**Description of the task:** From the entries below, gather each line containing the word "Save".
==== Data to use ====
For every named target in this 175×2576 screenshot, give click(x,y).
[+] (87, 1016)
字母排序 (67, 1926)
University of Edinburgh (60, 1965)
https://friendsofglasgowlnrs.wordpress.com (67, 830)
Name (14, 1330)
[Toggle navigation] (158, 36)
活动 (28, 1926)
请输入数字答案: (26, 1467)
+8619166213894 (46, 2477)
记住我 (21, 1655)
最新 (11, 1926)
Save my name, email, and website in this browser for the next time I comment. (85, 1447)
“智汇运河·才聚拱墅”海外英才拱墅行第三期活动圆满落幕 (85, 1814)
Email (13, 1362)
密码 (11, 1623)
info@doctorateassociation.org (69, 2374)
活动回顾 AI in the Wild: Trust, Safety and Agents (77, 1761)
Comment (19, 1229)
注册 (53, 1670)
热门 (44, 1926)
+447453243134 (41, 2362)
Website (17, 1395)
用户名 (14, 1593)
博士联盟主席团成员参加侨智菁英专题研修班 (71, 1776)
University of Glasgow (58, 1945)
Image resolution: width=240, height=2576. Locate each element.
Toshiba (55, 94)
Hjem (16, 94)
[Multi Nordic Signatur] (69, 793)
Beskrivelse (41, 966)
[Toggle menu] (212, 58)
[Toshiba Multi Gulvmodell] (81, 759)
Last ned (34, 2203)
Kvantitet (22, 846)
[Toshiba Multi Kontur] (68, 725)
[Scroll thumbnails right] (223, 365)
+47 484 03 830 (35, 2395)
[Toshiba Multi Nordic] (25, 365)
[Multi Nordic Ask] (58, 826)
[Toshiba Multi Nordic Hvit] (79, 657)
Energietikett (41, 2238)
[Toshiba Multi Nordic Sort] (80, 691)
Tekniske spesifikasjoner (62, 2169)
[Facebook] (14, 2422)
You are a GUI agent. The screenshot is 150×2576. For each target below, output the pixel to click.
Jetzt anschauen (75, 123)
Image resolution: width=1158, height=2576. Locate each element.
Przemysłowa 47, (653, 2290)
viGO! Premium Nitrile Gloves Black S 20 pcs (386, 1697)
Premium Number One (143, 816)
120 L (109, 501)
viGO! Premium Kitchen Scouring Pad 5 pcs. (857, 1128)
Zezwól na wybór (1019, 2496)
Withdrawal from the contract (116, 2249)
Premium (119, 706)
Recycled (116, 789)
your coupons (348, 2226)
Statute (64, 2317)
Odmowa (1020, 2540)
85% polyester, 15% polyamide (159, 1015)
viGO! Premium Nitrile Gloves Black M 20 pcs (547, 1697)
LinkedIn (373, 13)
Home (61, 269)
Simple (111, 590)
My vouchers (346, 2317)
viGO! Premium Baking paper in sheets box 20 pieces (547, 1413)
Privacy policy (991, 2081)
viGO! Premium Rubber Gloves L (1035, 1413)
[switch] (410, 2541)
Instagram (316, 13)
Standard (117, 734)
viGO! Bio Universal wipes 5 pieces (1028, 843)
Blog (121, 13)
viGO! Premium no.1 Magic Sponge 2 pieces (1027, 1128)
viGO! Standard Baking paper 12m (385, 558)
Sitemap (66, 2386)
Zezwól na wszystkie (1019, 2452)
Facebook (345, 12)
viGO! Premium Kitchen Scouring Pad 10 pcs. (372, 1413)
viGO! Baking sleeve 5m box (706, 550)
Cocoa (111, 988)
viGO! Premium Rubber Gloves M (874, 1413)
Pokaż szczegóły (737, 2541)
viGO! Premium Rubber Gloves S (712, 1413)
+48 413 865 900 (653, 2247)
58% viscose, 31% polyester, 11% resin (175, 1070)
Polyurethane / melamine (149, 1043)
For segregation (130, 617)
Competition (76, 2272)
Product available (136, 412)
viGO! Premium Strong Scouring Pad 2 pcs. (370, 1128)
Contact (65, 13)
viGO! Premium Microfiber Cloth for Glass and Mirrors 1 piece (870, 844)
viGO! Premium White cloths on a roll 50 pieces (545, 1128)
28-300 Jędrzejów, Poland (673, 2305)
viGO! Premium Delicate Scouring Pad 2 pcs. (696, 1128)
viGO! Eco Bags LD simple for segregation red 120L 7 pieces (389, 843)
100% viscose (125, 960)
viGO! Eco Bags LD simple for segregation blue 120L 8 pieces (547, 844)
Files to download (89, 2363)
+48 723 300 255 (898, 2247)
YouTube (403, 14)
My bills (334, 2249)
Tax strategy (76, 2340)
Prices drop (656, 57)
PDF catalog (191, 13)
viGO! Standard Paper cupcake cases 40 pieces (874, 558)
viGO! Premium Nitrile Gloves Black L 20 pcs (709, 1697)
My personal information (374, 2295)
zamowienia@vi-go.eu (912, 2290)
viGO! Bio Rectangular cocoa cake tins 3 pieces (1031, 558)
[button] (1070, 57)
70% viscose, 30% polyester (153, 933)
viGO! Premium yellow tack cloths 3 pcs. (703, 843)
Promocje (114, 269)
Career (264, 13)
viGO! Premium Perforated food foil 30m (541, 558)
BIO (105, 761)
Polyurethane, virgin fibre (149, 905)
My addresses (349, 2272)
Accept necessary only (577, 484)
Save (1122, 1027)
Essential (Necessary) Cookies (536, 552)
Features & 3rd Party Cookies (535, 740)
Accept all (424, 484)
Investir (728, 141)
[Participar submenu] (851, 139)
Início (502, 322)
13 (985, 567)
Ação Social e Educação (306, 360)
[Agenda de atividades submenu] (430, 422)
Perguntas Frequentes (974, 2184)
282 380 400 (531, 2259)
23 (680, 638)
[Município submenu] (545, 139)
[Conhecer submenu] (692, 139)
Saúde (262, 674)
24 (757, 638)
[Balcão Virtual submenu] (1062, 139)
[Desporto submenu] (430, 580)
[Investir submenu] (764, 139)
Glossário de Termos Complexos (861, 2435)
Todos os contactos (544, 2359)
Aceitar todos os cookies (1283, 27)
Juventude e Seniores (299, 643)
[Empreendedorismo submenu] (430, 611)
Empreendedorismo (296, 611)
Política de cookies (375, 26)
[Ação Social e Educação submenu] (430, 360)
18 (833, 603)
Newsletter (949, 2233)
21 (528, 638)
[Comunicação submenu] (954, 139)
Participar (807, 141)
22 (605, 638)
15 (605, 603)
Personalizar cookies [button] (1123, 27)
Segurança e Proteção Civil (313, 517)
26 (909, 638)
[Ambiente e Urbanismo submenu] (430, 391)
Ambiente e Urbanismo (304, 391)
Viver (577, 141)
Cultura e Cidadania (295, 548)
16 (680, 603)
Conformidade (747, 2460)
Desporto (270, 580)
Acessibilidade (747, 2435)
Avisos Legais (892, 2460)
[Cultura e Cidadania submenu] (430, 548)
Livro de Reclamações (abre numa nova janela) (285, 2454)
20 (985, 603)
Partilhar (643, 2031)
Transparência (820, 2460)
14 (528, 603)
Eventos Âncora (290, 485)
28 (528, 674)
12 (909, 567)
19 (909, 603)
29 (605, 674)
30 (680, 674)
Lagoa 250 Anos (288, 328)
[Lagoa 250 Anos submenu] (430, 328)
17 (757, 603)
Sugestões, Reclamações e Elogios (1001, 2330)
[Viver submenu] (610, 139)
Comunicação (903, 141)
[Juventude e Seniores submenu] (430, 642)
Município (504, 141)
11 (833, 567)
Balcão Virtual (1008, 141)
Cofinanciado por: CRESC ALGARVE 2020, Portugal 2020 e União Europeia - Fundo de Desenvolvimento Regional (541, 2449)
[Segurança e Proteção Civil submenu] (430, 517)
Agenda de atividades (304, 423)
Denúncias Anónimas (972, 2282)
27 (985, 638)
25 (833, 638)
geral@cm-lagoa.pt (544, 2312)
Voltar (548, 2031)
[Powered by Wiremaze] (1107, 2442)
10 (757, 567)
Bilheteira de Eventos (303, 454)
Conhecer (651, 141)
====
**Answer to this exercise:**
Save my name, email, and website in this browser for the next time I comment. (85, 1447)
Save (1122, 1027)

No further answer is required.